Directions for this task — Copy out exactly the lines from the one with "Screen dimensions: 855x472" through the last line of the listing below, both included, but none of the pictures.

Source records —

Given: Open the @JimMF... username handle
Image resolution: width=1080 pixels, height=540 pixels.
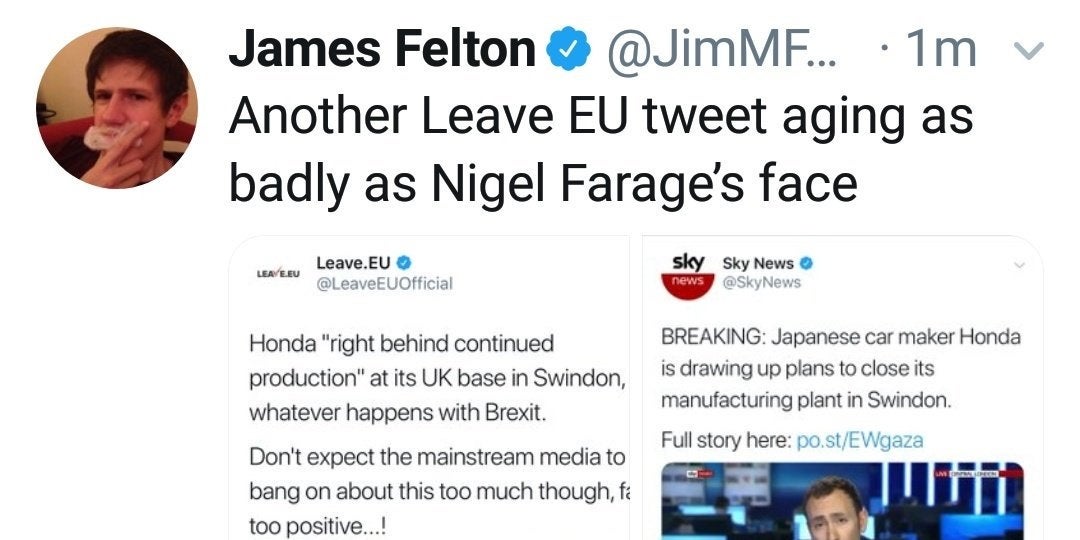Looking at the screenshot, I should (x=721, y=51).
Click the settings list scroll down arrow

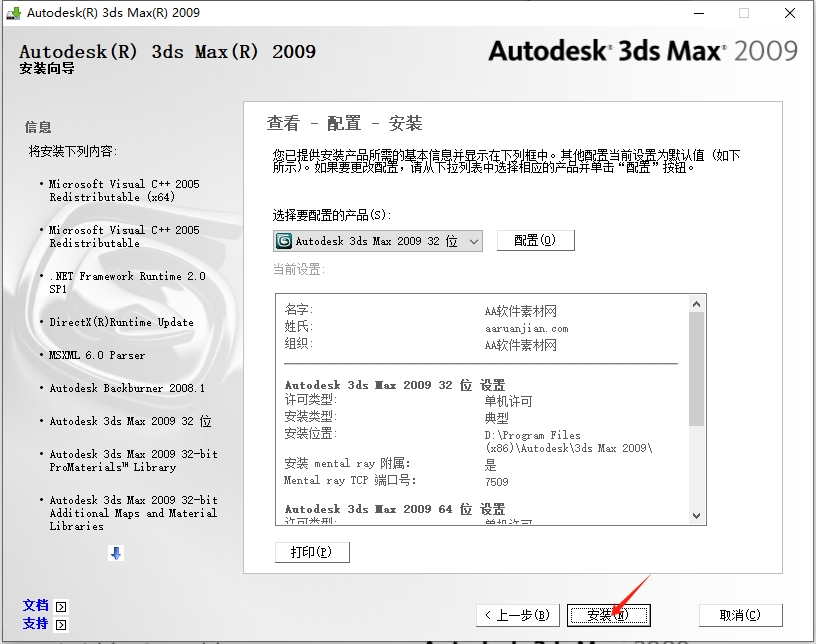click(x=697, y=514)
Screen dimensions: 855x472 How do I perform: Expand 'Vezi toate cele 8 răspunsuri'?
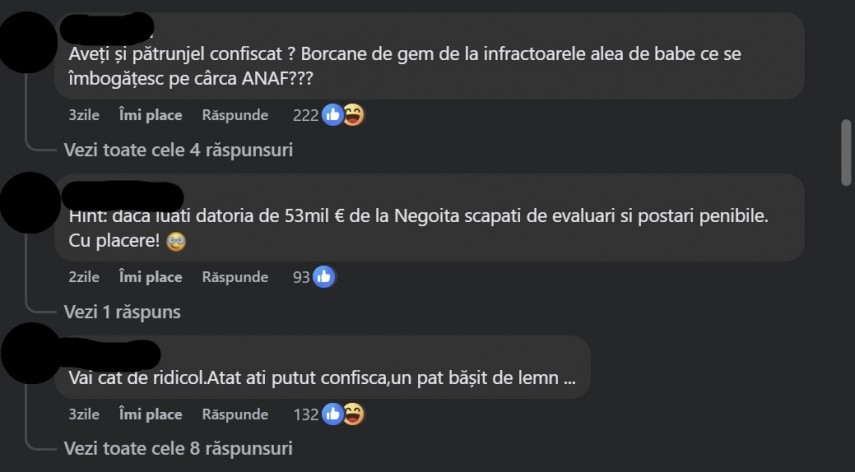tap(178, 448)
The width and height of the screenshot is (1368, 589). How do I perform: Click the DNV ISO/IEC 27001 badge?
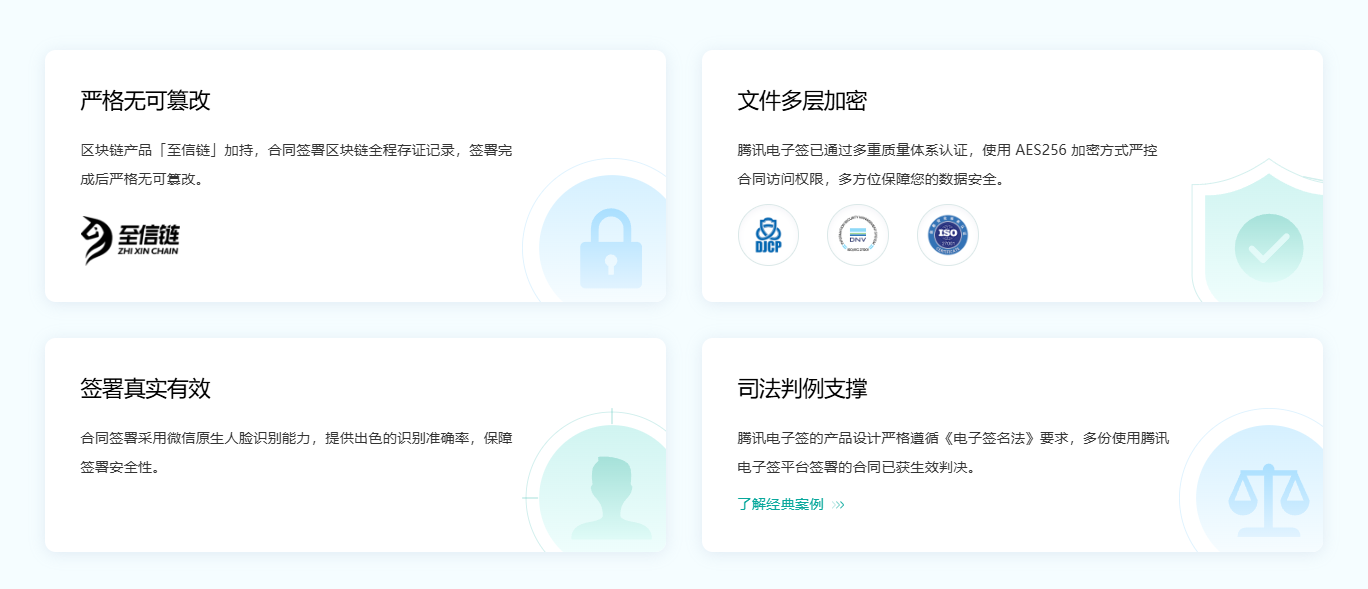pyautogui.click(x=858, y=235)
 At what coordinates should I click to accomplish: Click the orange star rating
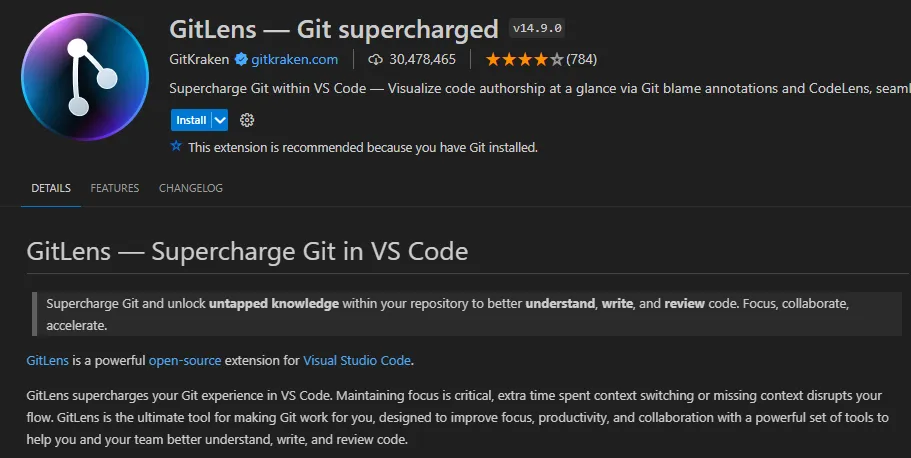point(524,59)
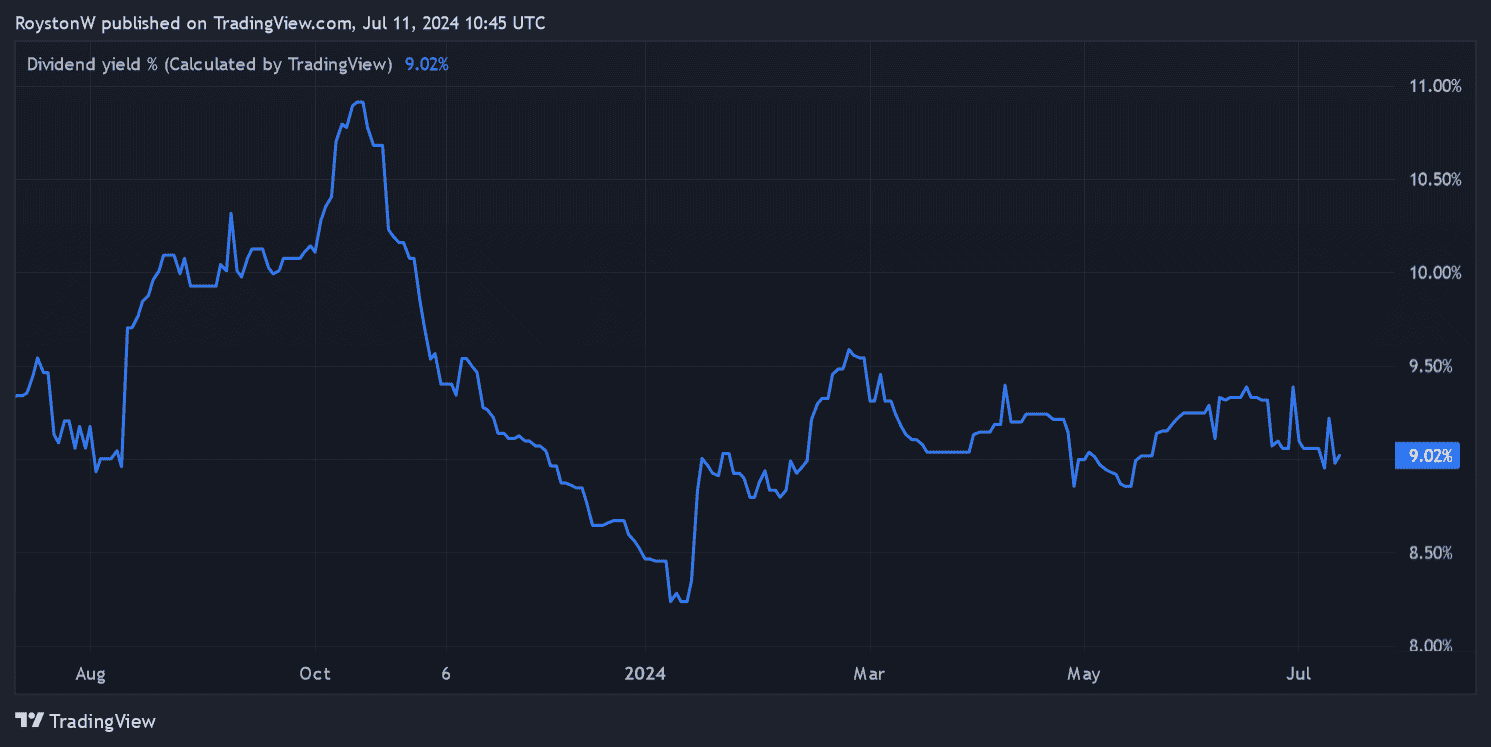Select the Oct marker on the time axis

pos(315,674)
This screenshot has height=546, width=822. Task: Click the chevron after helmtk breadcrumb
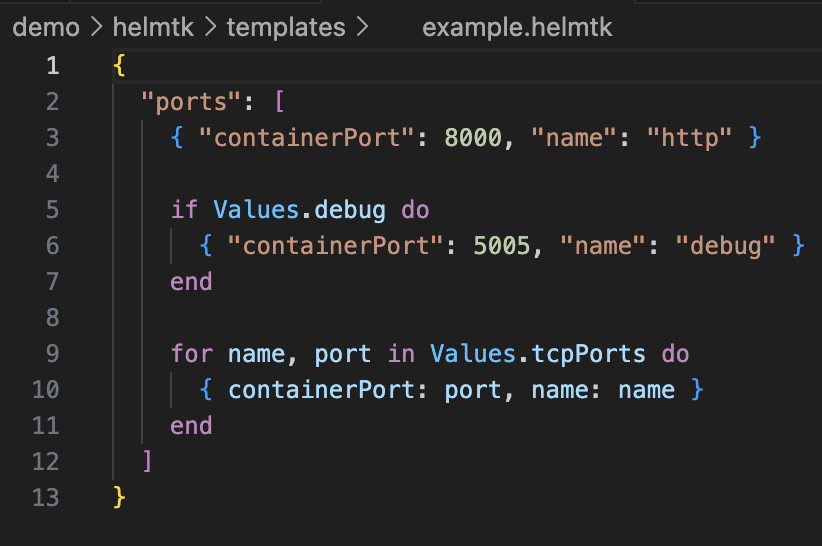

Completed exercise —
Screen dimensions: 855x472 How do I perform: Expand 'Vezi toate cele 8 răspunsuri'?
tap(178, 448)
The width and height of the screenshot is (1368, 589). How do I perform: Click the DNV ISO/IEC 27001 badge?
pyautogui.click(x=858, y=235)
 At what coordinates should I click to accomplish: Click the orange star rating
point(524,59)
Select the Oct marker on the time axis

pos(315,674)
This screenshot has height=546, width=822. Task: Click the chevron after helmtk breadcrumb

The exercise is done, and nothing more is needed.